In the TSDB engine, columns that are used to sort data within each level file, such as StockID and Timestamp in the above example, are called "sort columns" (which are specified by the parameter sortColumns of function createPartitionedTable). A common practice is to specify a temporal column as the last column of sort columns, and column(s) that SQL where conditions may frequently involve as the other sort columns. The unique combinations of the values of the sort columns (except the last sort column) are called sort keys. Records with the same sort key are sorted by the temporal column and stored in blocks (the size of which is 16 KB by default). When a query is executed, relevant blocks are first located based on the sort key and the specified time range, and then loaded to memory for decompression, which considerably improves the query efficiency.

2.4. Level Files

Data in each level file is sorted by StockID and Timestamp. Data with the same StockID is contiguously stored on disk and is split into multiple data blocks. The starting location of each data block is maintained as an index entry. Subsequent writes are stored in other level files, and so forth.

There can be at most 4 levels of level files. Level 0 files are generated as the data is written from the cache engine to disk, and higher level files are merged from lower-level files. The maximum size of a level 0 file is 32MB. If more than 32MB is written from the cache engine to a partition, multiple level 0 files are created. When the number of level 0 files exceeds 10 or the total size of level 0 files is larger than a threshold (256 MB), all level 0 files are merged, sorted based on StockID and Timestamp, and then compressed to form a level 1 file. The same logic applies to the merge/compact from level 1 files to level 2 files. In this way, the number of level files can be kept at a relatively low number so that query performance does not suffer from a large number of level files.

3. Usage Tips

Data deduplication

The parameter keepDuplicates of function createPartitionedTable specifies how to deal with records with duplicate sortColumns values (data with the same value of StockID and Timestamp in the above example).

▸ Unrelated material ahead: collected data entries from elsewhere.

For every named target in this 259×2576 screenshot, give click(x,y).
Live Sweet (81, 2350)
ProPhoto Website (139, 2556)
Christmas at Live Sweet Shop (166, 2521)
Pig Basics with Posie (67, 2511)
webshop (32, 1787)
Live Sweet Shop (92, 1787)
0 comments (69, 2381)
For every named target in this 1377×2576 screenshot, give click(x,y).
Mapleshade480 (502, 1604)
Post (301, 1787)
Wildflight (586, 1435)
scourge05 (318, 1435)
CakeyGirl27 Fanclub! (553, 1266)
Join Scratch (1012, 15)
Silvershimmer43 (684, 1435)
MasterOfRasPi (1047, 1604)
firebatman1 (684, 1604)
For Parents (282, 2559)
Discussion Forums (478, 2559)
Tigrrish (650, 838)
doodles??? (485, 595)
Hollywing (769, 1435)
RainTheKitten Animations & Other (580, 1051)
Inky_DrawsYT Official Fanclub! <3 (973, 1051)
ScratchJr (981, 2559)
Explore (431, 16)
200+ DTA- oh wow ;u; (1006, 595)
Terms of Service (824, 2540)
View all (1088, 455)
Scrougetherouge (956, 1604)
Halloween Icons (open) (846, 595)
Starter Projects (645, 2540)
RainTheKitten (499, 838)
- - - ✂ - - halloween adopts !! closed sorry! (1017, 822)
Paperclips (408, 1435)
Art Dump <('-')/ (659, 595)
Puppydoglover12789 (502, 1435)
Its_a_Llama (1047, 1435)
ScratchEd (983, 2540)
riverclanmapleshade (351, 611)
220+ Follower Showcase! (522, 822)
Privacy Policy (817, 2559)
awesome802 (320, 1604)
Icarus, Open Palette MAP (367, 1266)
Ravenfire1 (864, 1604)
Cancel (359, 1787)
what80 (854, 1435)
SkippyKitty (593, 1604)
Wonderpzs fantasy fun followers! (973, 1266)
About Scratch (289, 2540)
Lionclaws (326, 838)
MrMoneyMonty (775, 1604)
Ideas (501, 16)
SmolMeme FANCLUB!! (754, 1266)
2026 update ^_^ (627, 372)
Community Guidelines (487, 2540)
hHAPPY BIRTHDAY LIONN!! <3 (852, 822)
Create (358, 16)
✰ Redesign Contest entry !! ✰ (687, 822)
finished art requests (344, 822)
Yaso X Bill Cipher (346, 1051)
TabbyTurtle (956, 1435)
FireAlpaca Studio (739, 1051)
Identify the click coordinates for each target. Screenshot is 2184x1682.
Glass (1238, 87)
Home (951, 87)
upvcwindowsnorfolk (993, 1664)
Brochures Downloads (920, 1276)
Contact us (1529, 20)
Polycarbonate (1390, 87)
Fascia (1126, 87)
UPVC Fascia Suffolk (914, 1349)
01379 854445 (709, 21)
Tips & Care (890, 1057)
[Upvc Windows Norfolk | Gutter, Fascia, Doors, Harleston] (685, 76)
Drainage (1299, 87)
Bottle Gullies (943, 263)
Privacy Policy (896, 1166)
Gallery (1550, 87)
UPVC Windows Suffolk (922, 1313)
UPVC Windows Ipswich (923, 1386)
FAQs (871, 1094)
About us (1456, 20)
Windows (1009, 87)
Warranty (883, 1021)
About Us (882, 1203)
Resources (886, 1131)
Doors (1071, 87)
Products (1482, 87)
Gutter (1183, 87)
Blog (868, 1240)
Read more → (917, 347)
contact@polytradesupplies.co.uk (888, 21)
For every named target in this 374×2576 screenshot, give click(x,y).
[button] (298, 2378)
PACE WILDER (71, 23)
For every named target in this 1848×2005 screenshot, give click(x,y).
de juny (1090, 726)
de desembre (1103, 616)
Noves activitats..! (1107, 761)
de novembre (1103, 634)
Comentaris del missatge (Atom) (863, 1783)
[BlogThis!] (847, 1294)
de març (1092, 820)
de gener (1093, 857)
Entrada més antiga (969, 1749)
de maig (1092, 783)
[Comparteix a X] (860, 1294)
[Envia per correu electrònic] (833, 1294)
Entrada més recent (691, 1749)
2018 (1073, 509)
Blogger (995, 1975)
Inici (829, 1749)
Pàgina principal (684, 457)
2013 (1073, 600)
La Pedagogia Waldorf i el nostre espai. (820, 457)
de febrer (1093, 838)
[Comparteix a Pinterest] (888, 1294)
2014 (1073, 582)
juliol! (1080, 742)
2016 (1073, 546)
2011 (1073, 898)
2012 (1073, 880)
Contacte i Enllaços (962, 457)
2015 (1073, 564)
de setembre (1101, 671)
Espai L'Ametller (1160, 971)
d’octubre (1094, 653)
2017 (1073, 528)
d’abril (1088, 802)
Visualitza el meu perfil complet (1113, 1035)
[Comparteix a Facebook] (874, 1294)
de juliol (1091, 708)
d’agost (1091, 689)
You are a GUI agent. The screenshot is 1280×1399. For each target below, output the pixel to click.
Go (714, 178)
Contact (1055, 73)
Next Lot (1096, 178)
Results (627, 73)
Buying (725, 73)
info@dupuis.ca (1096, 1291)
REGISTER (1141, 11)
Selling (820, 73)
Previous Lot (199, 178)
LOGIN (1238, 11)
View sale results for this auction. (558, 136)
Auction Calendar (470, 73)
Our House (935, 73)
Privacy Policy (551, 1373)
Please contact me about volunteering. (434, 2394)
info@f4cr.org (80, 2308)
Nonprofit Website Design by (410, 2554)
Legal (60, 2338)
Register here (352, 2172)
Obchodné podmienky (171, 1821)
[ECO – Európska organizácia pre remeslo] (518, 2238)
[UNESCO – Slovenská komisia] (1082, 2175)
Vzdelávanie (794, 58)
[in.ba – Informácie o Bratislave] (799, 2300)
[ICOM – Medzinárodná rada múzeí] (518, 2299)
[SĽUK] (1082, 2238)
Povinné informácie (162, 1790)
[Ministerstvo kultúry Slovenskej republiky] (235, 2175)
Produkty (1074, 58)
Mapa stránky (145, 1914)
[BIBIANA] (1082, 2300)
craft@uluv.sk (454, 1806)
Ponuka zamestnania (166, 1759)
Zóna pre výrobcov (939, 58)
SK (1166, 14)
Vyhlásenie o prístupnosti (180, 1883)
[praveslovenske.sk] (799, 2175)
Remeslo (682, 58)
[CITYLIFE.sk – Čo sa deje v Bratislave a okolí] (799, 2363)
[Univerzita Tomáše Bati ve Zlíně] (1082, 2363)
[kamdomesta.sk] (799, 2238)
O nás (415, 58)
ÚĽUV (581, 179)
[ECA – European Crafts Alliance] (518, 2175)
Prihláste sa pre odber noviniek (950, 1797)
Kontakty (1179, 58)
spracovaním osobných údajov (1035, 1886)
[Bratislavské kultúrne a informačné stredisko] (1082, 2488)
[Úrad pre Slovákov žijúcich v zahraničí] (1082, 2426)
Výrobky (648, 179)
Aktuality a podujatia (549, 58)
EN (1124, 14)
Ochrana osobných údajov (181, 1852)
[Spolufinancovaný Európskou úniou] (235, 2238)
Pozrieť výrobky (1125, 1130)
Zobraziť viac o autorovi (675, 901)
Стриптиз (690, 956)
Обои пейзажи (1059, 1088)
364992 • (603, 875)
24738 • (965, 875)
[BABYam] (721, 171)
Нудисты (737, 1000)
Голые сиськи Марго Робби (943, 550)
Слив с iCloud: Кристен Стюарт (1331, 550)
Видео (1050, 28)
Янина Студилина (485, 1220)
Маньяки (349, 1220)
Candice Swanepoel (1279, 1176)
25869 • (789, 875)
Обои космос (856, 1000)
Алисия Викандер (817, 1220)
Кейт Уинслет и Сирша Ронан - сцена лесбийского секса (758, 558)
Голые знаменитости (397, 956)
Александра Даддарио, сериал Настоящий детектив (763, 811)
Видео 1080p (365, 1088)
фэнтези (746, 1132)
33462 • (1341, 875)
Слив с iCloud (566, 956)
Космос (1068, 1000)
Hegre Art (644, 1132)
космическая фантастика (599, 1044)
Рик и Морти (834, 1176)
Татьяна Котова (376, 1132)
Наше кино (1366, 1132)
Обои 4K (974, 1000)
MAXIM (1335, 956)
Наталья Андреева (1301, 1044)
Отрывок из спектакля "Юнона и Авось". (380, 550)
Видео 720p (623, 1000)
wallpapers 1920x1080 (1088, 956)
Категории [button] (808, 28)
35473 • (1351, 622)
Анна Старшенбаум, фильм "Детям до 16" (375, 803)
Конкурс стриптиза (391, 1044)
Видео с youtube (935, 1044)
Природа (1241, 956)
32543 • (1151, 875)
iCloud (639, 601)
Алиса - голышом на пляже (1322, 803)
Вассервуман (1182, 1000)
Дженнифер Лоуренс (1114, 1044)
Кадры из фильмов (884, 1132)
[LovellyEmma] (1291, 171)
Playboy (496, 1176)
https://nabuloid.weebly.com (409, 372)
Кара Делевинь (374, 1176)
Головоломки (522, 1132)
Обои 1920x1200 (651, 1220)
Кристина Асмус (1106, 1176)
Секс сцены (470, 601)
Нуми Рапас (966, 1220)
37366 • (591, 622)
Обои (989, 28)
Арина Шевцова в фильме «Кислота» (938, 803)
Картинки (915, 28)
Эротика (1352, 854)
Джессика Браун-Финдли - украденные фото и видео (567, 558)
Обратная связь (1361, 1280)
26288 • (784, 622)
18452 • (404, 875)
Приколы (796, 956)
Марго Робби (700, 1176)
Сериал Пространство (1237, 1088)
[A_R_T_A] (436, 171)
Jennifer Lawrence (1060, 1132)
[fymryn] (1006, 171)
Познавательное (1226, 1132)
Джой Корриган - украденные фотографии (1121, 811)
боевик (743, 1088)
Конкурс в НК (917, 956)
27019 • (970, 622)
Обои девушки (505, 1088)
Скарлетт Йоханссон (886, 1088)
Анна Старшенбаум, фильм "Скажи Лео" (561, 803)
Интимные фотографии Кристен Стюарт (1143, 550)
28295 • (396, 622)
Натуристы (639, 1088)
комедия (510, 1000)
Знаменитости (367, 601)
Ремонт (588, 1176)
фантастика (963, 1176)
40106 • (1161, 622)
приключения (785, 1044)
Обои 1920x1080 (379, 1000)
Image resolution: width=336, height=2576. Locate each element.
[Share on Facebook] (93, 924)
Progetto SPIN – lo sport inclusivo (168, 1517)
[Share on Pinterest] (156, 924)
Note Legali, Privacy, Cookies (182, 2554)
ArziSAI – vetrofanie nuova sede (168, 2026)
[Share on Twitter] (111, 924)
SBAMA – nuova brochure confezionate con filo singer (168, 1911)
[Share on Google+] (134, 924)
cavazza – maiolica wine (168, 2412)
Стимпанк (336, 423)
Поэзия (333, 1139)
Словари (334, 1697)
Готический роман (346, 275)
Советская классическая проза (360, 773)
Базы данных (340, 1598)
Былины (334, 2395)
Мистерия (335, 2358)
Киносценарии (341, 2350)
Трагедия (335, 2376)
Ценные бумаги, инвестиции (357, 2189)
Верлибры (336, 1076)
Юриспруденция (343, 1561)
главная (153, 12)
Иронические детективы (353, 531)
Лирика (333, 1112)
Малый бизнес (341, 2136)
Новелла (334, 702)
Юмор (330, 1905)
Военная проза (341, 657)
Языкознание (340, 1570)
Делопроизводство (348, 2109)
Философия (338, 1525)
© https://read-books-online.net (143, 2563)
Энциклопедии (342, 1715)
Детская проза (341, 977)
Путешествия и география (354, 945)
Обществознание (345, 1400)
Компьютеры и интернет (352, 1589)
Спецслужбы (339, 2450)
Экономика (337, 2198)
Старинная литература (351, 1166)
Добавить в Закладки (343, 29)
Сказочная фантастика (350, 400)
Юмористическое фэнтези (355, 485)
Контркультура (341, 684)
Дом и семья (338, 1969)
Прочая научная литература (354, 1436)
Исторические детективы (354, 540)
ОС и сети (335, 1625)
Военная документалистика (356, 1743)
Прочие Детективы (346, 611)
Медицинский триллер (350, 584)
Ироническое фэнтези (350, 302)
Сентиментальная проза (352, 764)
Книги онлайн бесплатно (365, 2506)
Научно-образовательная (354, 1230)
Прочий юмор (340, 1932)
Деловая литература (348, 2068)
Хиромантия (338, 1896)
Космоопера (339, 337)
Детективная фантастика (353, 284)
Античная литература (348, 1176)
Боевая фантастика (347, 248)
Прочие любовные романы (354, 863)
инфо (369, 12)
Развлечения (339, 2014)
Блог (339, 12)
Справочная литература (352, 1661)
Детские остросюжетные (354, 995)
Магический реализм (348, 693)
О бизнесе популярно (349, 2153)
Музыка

The parameter can be set to the following values:

  • ALL: keep all records (the default value)
  • LAST: only keep the last record
  • FIRST: only keep the first record

Limit the number of sort keys

To ensure optimal performance, it is recommended that the number of sort keys within each partition does not exceed 1000. If the number of sort keys is too large but there are only a few records with the same sort key, there might be too many blocks. This may affect query performance. You can specify sortKeyMappingFunction for function createPartitionedTable to reduce the dimensionality of sort keys. It, however, may affect the write performance. Therefore, when creating a table, please carefully specify the sort columns to avoid an excessive number of sort keys.

Configure cache engine size

Use the configuration parameter TSDBCacheEngineSize to set the cache engine size (in GB). The default value is 1. It's recommended to be no smaller than 1 GB.

Trigger level file compaction

A large number of level files may slow down query performance. For partitions that will no longer be written to, you can use command triggerTSDBCompaction to force merge the level 0 files. It can improve not only query performance but also the compression ratio.